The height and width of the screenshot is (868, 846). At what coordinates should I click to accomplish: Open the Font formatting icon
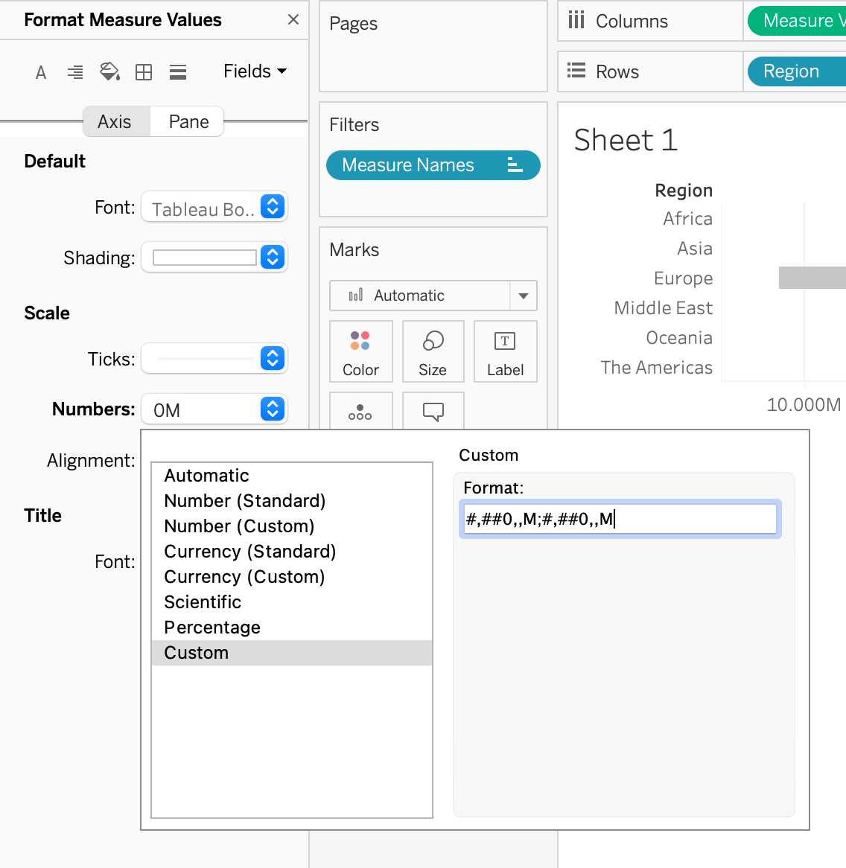[41, 72]
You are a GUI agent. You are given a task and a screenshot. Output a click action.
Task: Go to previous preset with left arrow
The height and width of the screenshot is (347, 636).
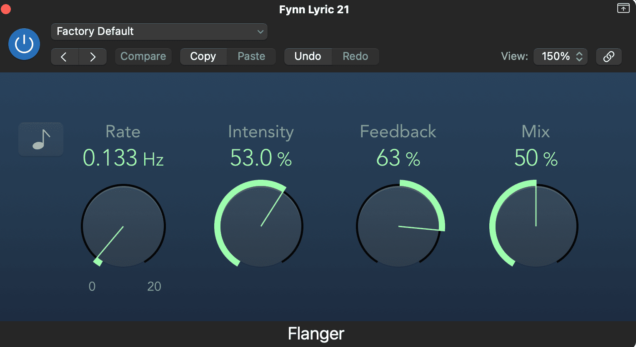[x=65, y=57]
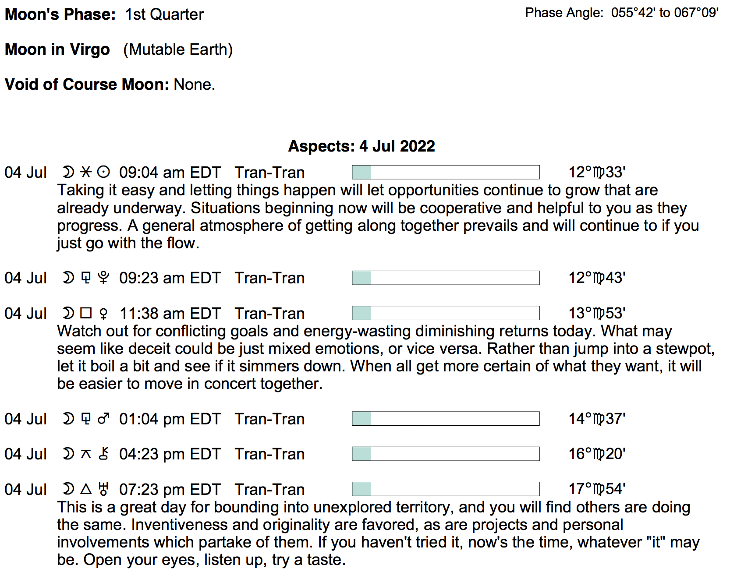This screenshot has width=730, height=572.
Task: Click the progress bar beside the 17°54' position
Action: pyautogui.click(x=446, y=489)
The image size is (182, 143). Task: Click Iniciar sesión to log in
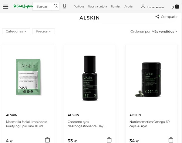[155, 7]
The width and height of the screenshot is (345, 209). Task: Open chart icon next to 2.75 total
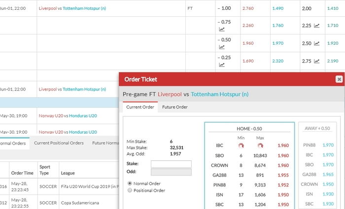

## Exercise requirements
Write out exactly the lines from the one containing "You are a GUI" through the last line of the records above, both ends included, and leave out any pictures.

## Output
You are a GUI agent. You are given a task and a screenshot. Output a click action.
Task: Go to previous preset with left arrow
The height and width of the screenshot is (347, 636).
[x=65, y=57]
This screenshot has width=730, height=572.
Task: Click the progress bar beside the 17°54' position
Action: pyautogui.click(x=446, y=489)
The image size is (182, 143). Task: Click Iniciar sesión to log in
[155, 7]
The width and height of the screenshot is (345, 209). Task: Open chart icon next to 2.75 total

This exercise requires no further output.